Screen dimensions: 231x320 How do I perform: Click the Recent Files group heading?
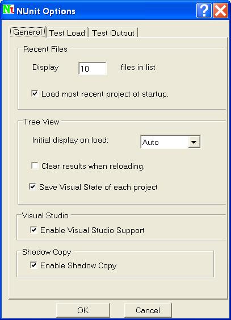point(45,49)
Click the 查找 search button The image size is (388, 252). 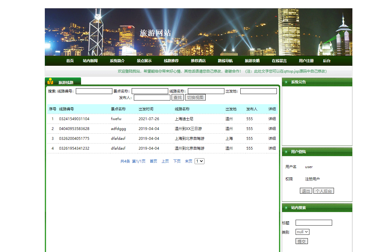click(x=178, y=97)
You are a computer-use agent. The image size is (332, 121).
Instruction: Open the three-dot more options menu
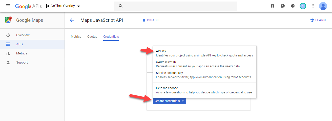coord(313,6)

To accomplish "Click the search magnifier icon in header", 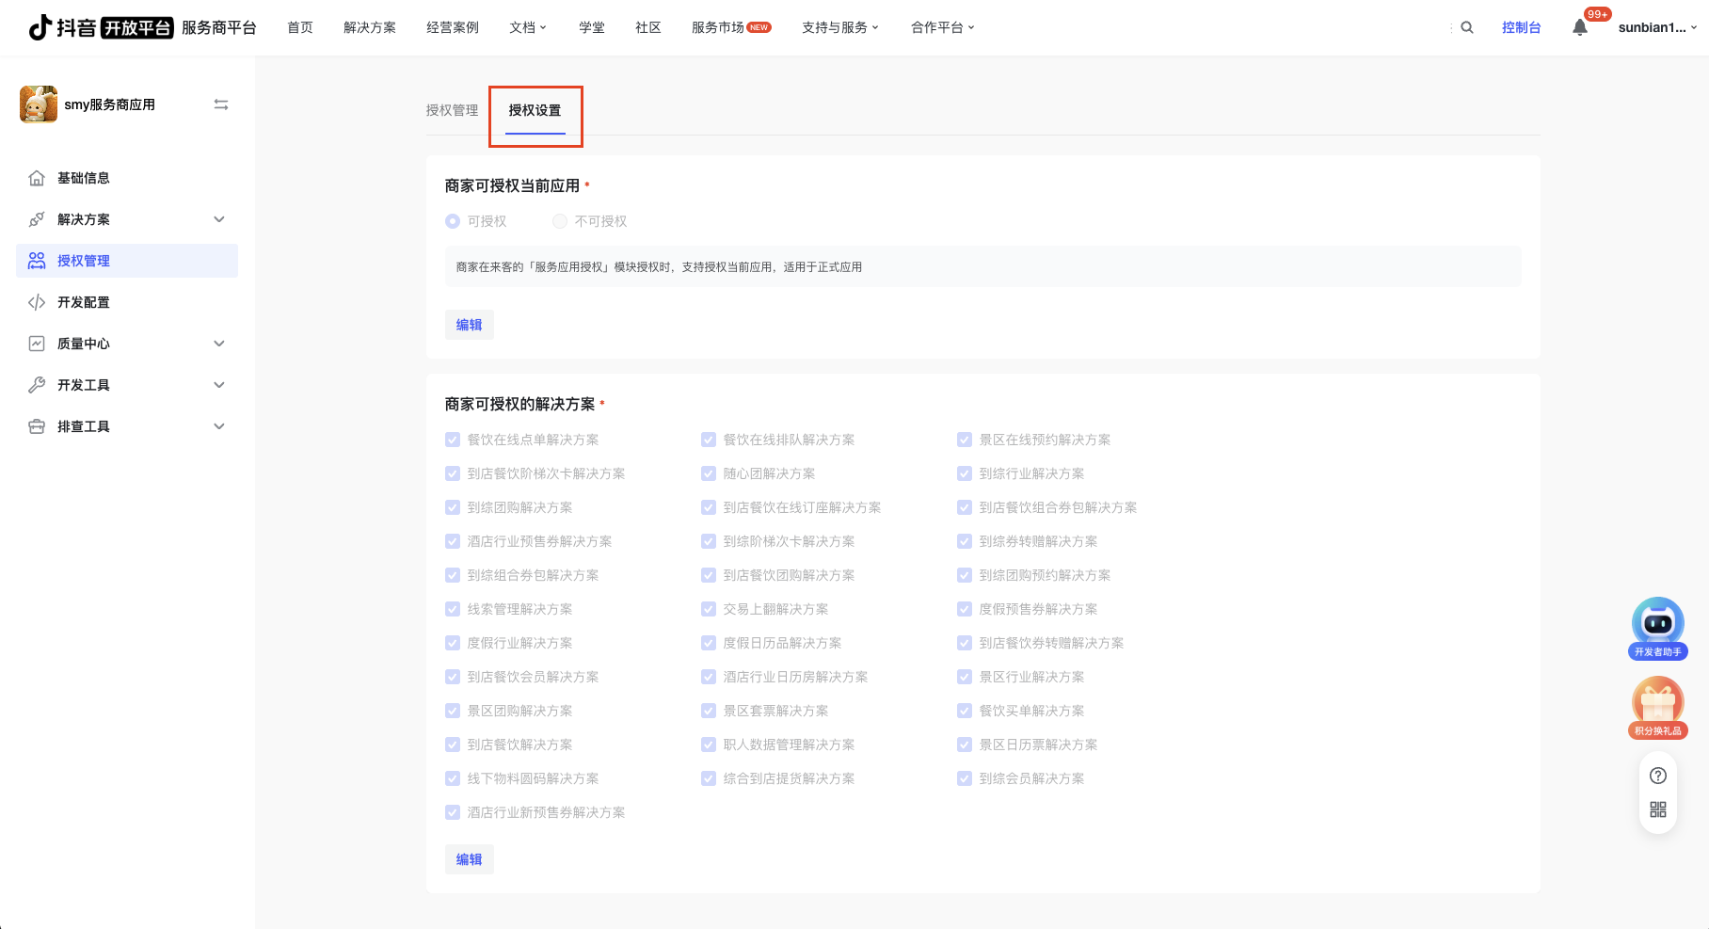I will tap(1466, 27).
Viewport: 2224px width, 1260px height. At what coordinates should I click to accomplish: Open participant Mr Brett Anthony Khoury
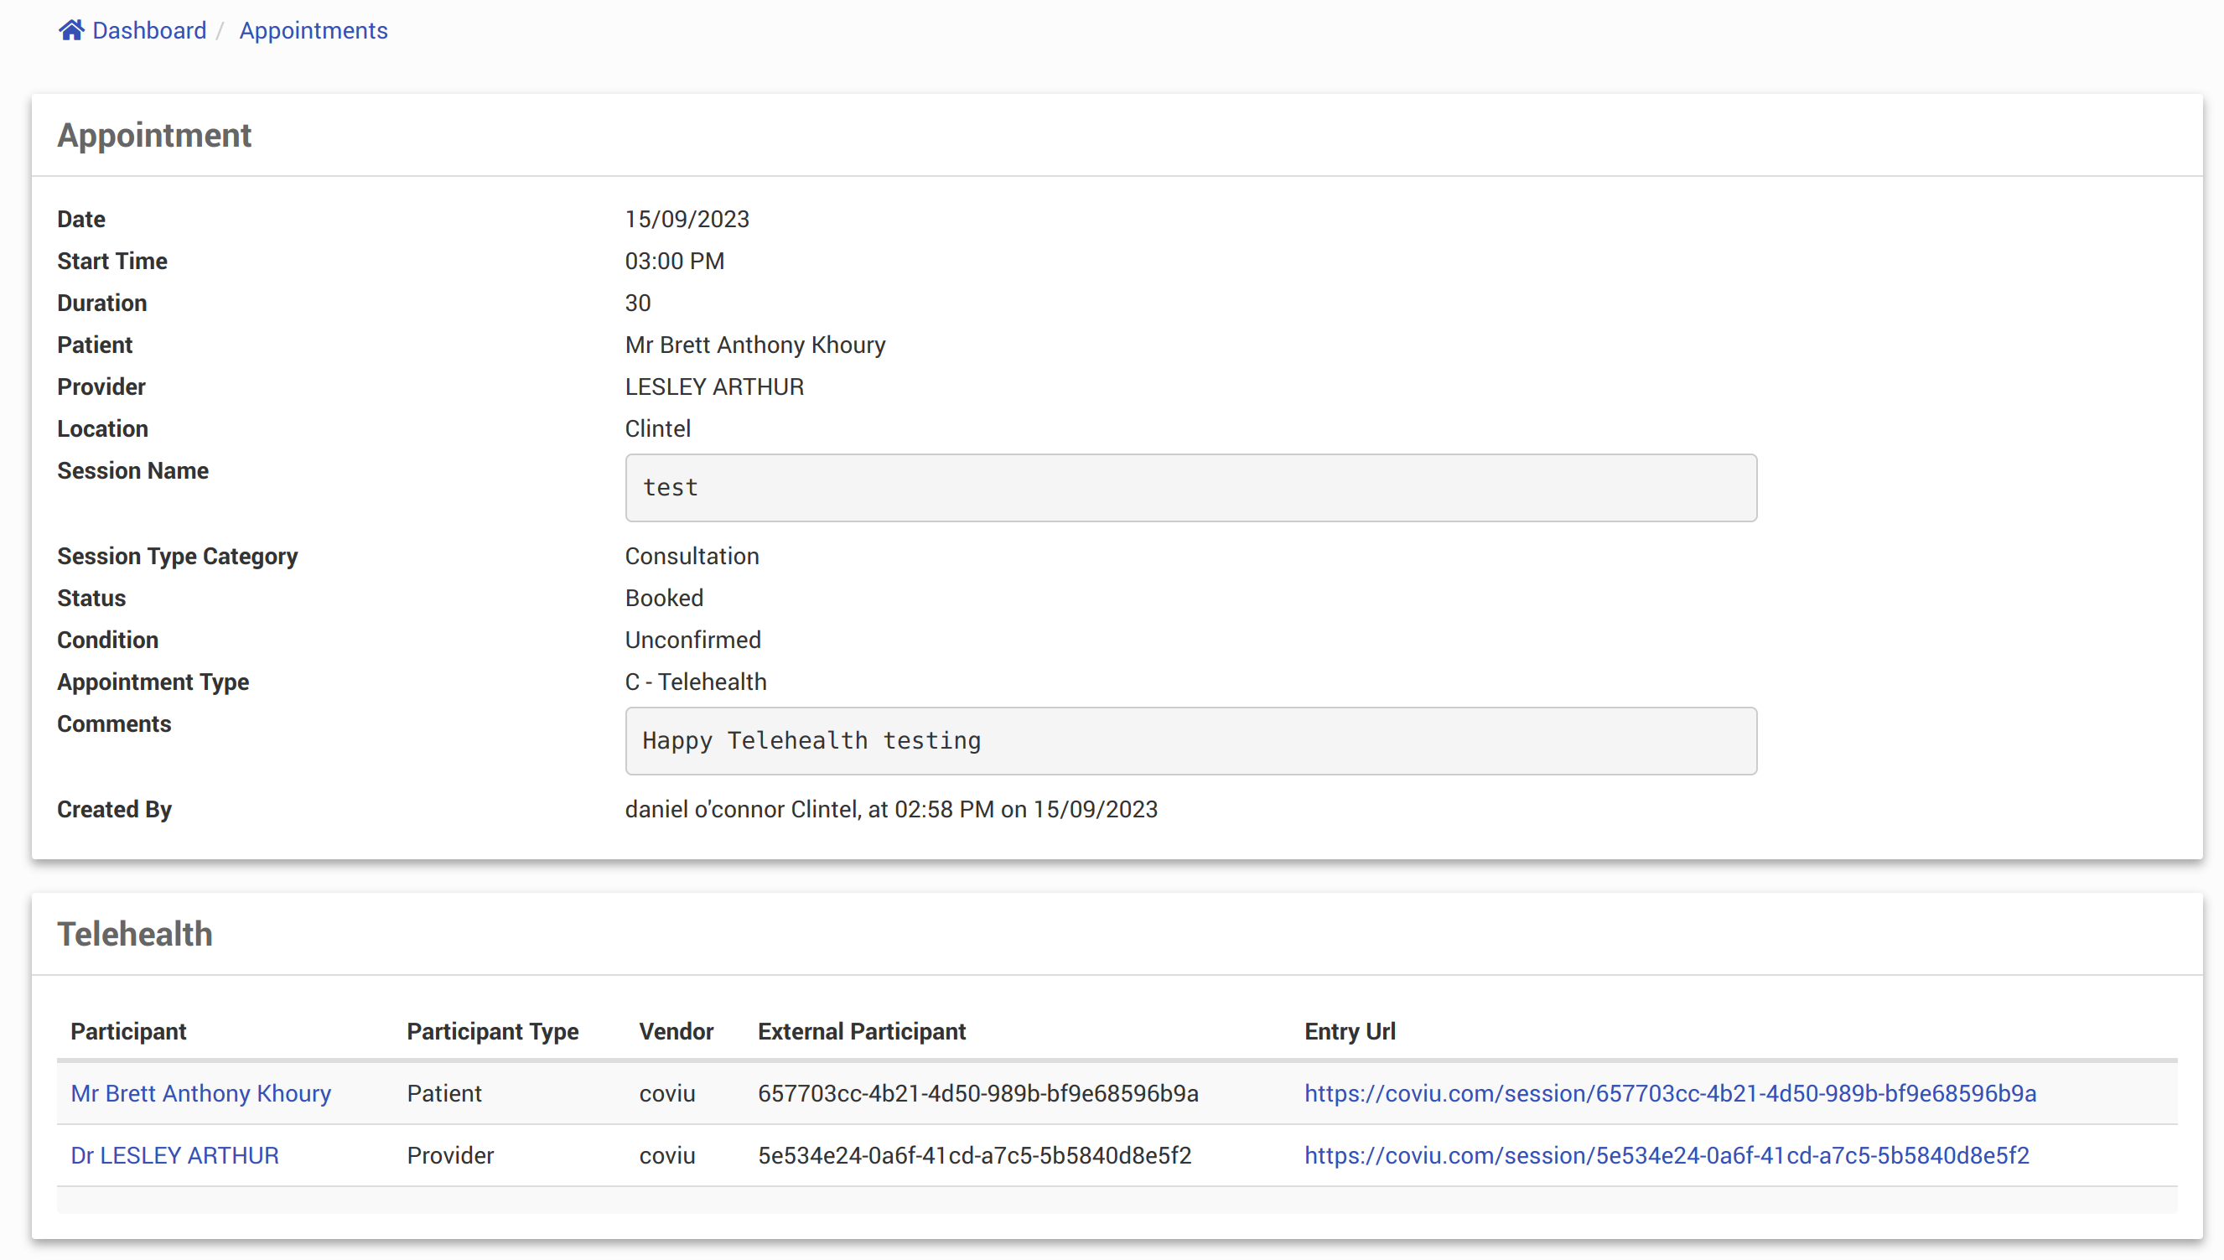pos(201,1093)
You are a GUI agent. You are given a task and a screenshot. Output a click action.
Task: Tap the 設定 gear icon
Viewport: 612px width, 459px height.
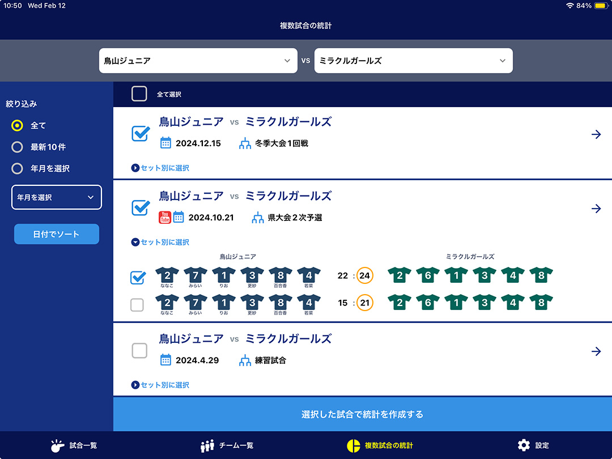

****************************************

* THE PROBLEM
Extract each line of the items above that contains the word "height". Case counts, so only matches with the same capitalization qualify.

* ANSWER TO THE PROBLEM
Viewport: 2224px width, 1260px height. At what coordinates should I click to accomplish: Open participant Mr Brett Anthony Khoury
Viewport: 612px width, 459px height.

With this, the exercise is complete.